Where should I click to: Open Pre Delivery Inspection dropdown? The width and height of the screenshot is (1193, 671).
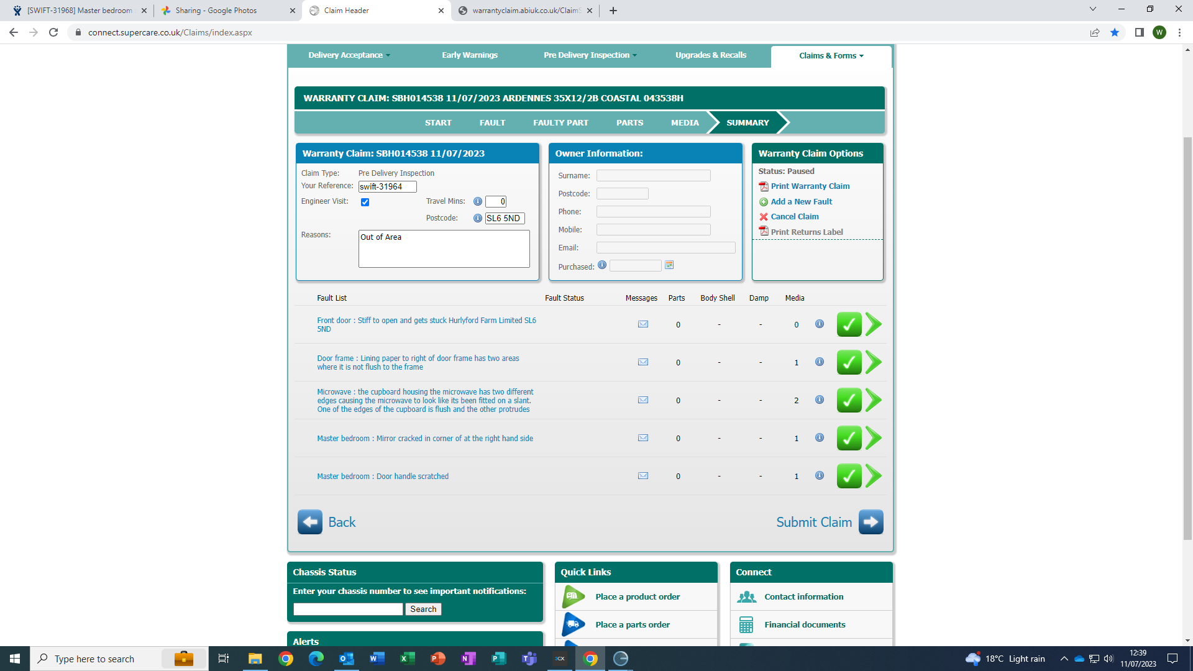pos(590,55)
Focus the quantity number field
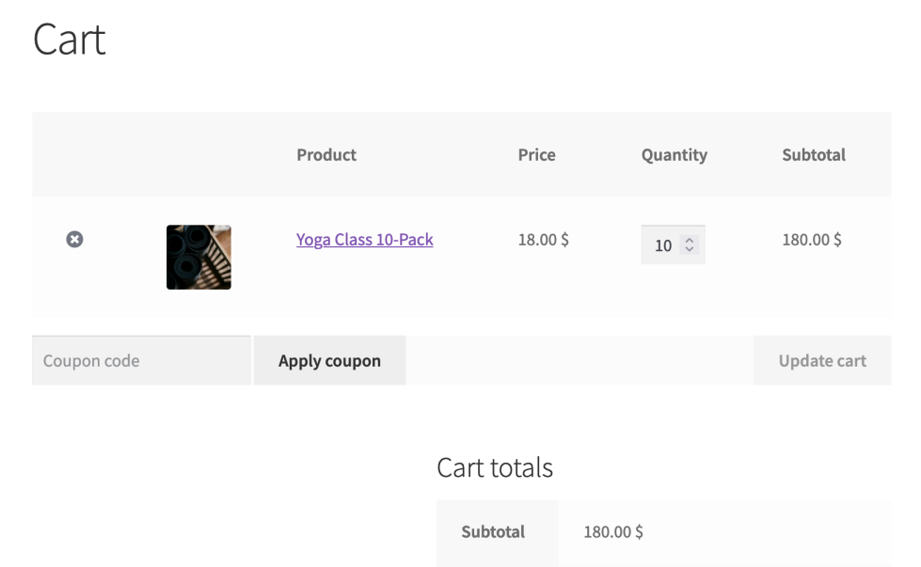Image resolution: width=921 pixels, height=567 pixels. click(663, 245)
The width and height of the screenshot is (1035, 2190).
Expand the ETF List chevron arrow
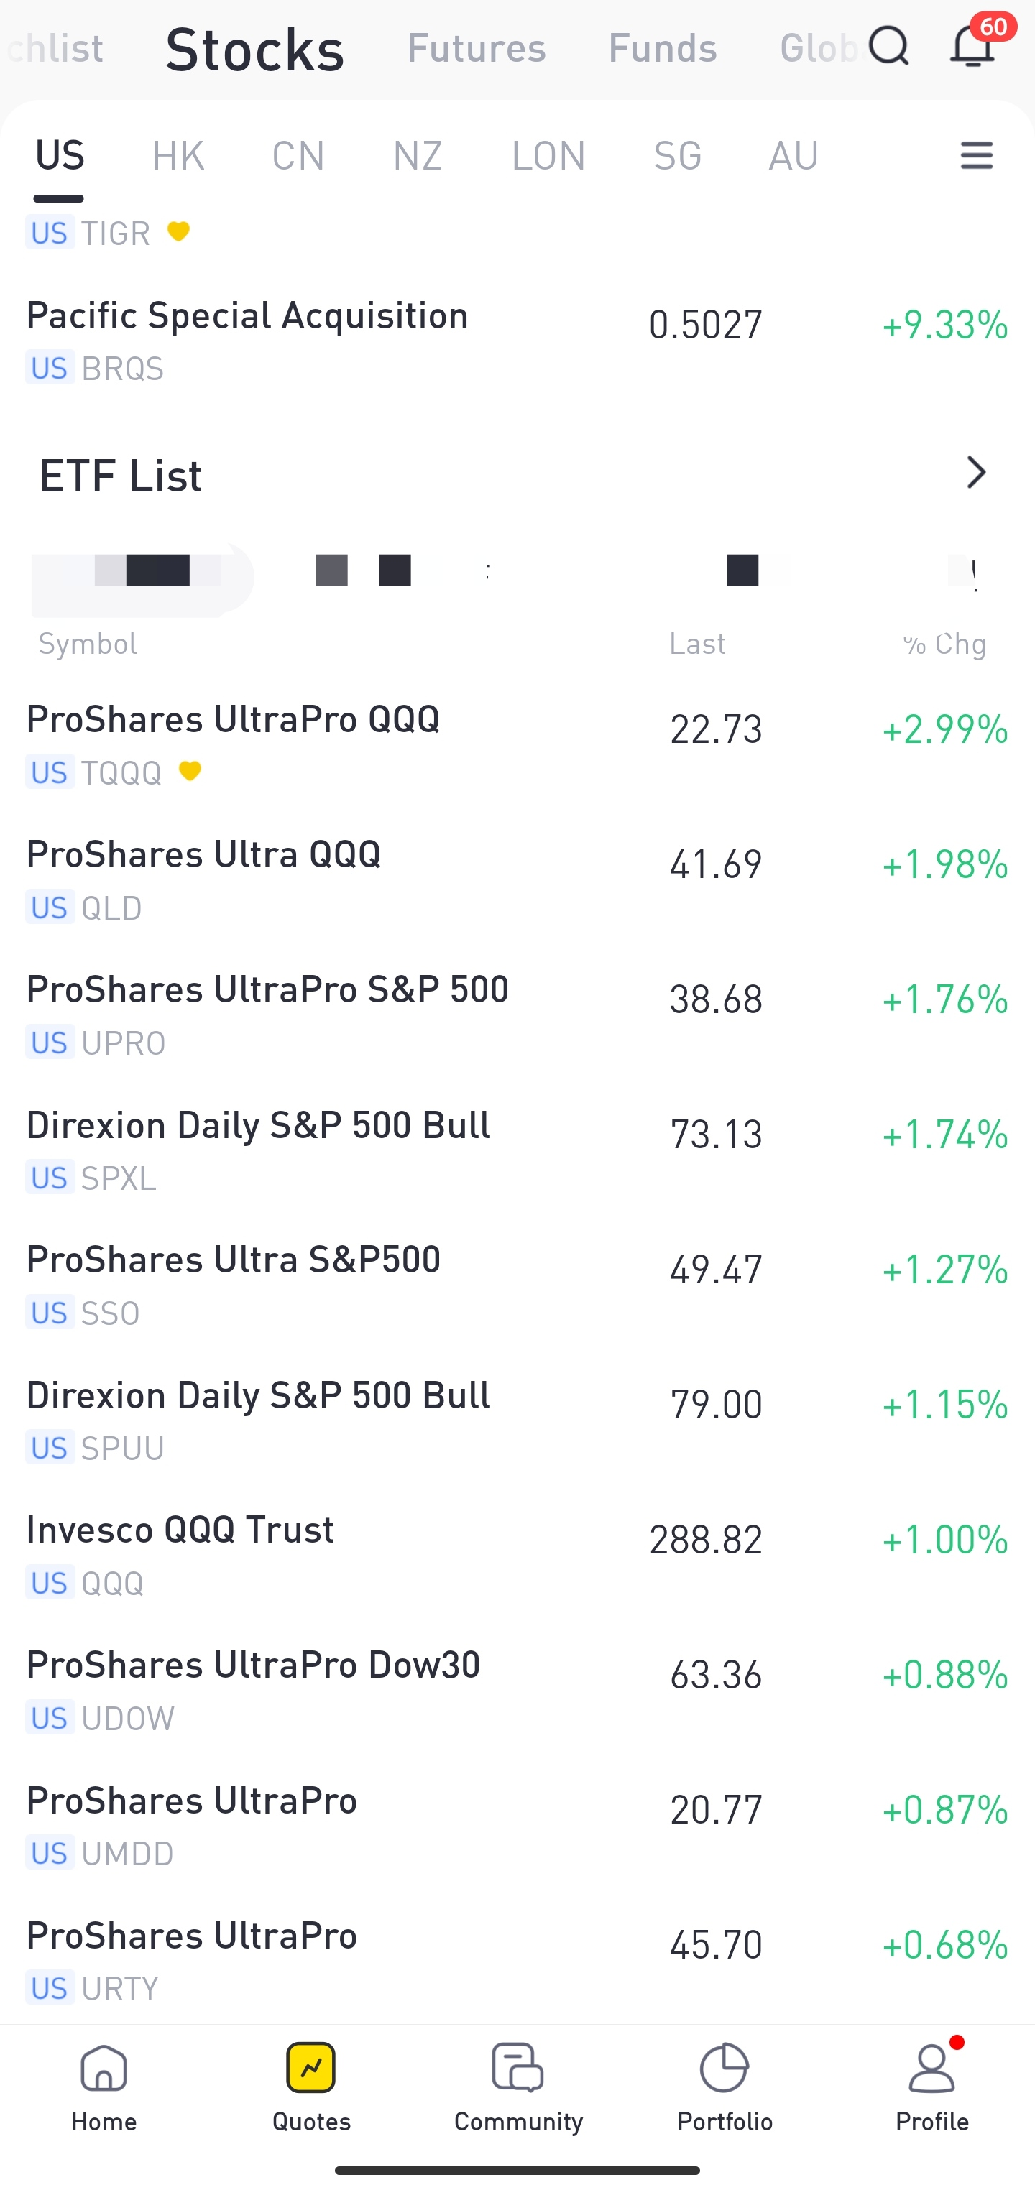coord(975,473)
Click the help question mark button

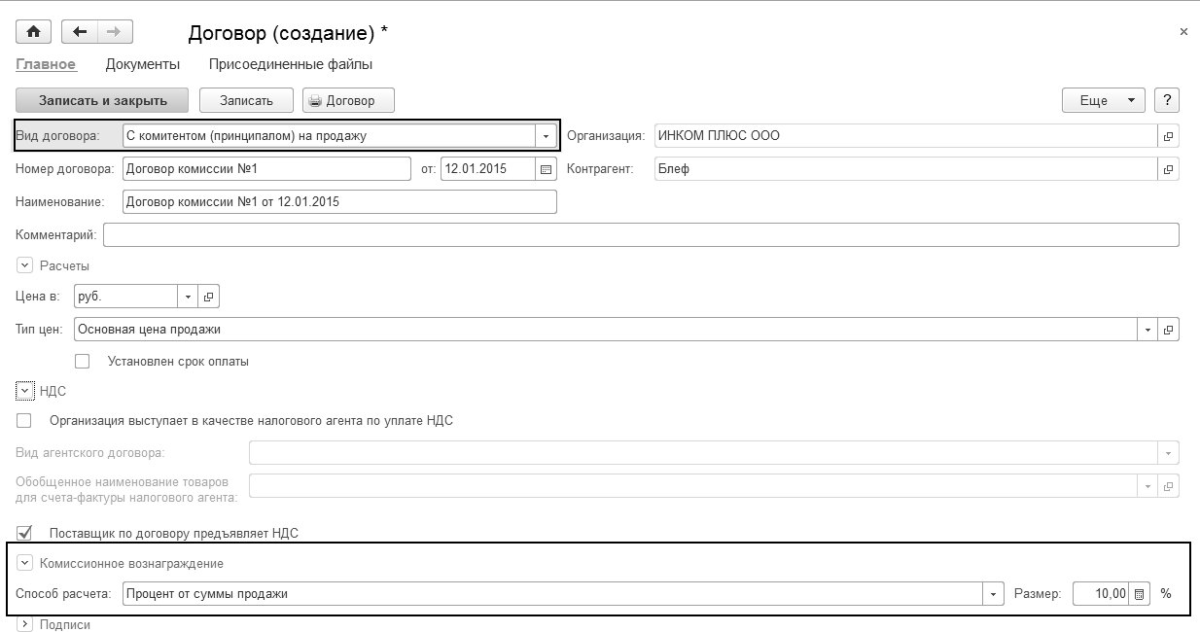[x=1166, y=100]
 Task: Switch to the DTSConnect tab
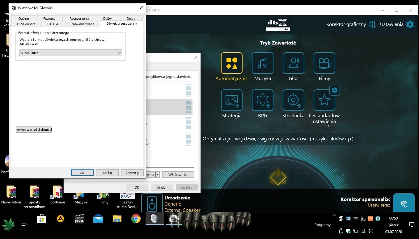coord(26,24)
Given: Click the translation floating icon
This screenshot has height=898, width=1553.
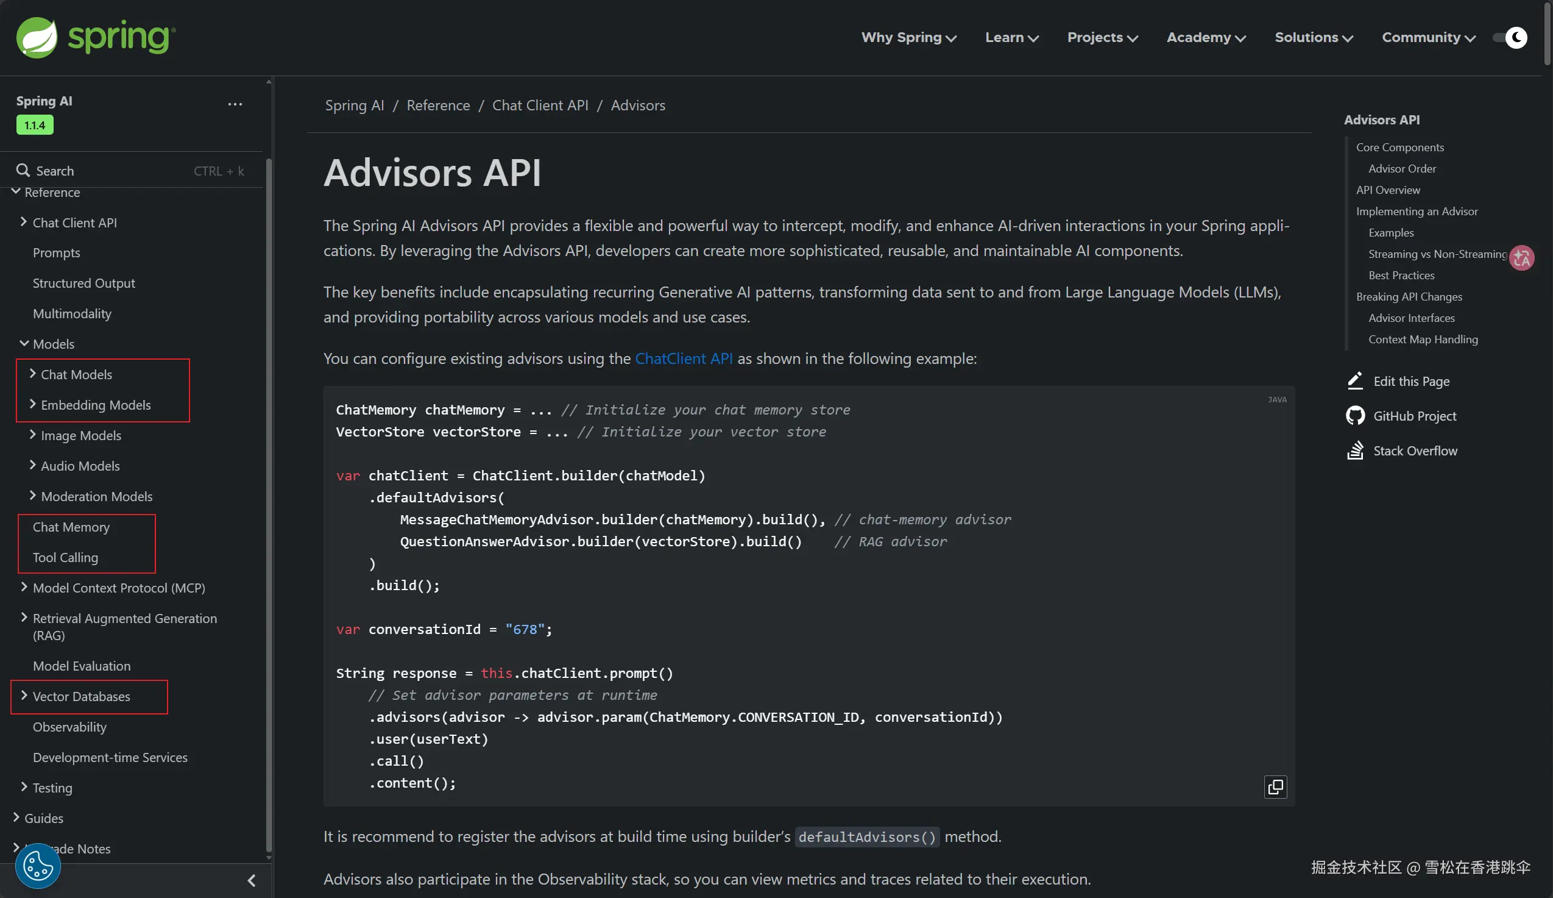Looking at the screenshot, I should (x=1521, y=258).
--
PROBLEM TO WORK ON:
Revise all the records so that "dropdown" reads "drop-down menu" and nothing else changes. Leave the pictures out of your answer.

CORRECT RESPONSE:
Where should I click to: Open Pre Delivery Inspection drop-down menu? The width and height of the screenshot is (1193, 671).
pos(590,55)
Focus the quantity number field
Image resolution: width=921 pixels, height=567 pixels. click(663, 245)
The width and height of the screenshot is (1035, 2190).
Expand the ETF List chevron arrow
coord(975,473)
Click the help question mark button

[x=1166, y=100]
 Task: Switch to the DTSConnect tab
coord(26,24)
Given: Click the translation floating icon
This screenshot has height=898, width=1553.
Looking at the screenshot, I should (x=1521, y=258).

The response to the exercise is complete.